ACTIVITY = While you copy the lines below, skip the pictures and keep the rest exact.

Collected data entries
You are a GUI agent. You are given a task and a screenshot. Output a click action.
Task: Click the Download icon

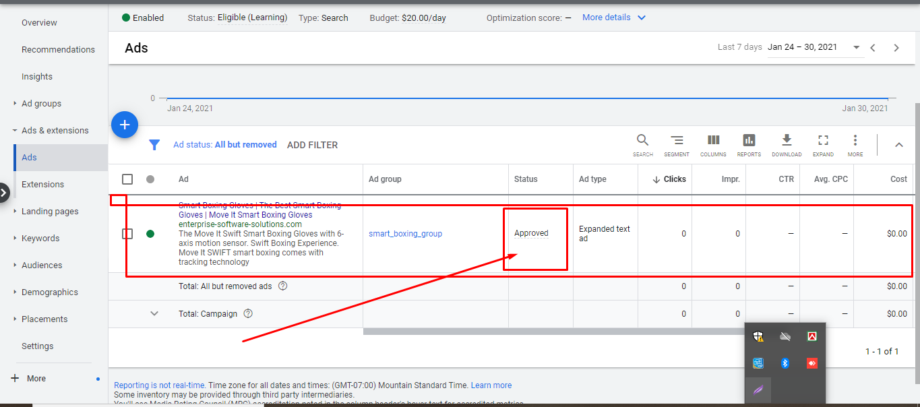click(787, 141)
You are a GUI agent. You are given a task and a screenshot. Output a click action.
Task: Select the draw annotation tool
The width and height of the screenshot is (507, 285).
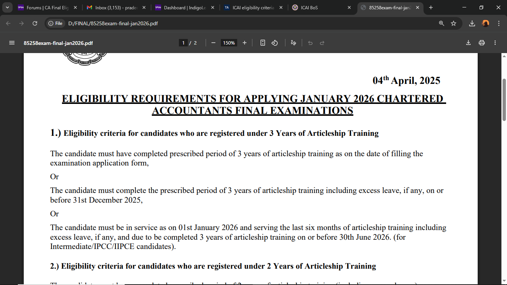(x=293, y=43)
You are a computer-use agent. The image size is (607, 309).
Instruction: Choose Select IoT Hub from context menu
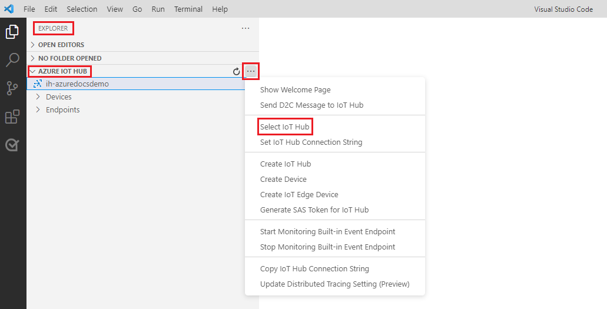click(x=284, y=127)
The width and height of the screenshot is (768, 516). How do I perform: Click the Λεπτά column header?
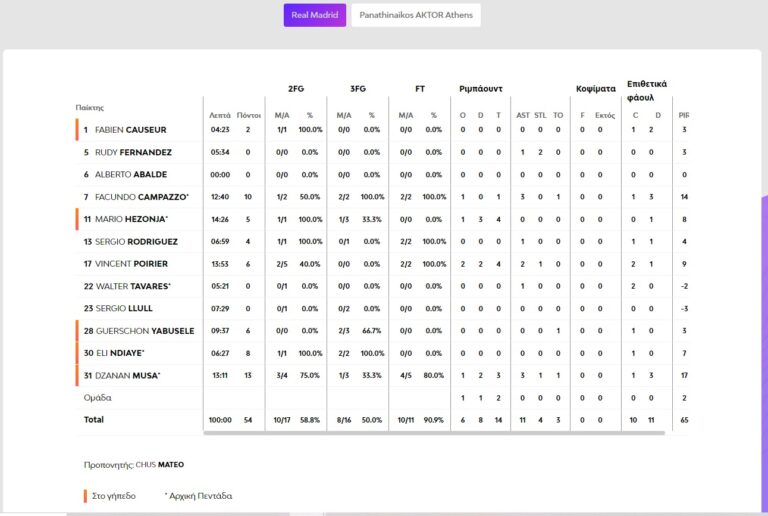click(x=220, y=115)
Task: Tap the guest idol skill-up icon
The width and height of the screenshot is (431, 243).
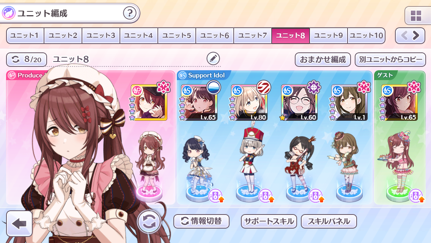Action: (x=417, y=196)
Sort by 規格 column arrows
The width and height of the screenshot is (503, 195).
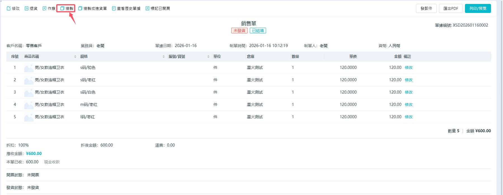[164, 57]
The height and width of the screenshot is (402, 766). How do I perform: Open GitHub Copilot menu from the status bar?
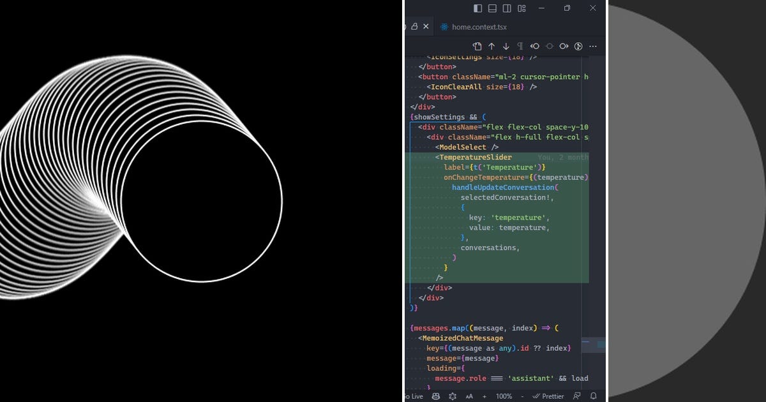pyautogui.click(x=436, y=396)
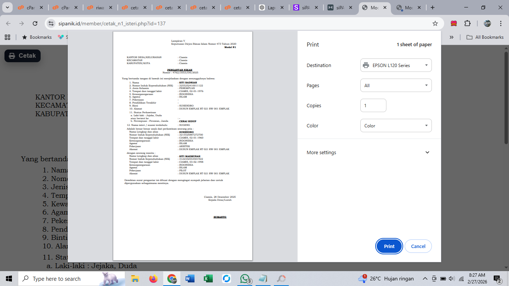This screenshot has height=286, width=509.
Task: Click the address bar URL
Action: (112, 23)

TASK ANSWER =
You are a GUI agent. You are given a task and a screenshot. Output a click action.
Task: Click the Download icon

click(787, 141)
You are a GUI agent. You are given a task and a screenshot. Output a click action.
Task: Select the draw annotation tool
The width and height of the screenshot is (507, 285).
(x=293, y=43)
You are a computer-use agent. The image size is (607, 309).
Instruction: Choose Select IoT Hub from context menu
click(x=284, y=127)
The width and height of the screenshot is (768, 516). How do I perform: Click the Λεπτά column header?
click(x=220, y=115)
Task: Tap the guest idol skill-up icon
The width and height of the screenshot is (431, 243).
Action: (x=417, y=196)
Sort by 規格 column arrows
The width and height of the screenshot is (503, 195).
[164, 57]
The height and width of the screenshot is (402, 766). How do I perform: Open GitHub Copilot menu from the status bar?
pyautogui.click(x=436, y=396)
This screenshot has height=286, width=509.
Task: Click the address bar URL
Action: (112, 23)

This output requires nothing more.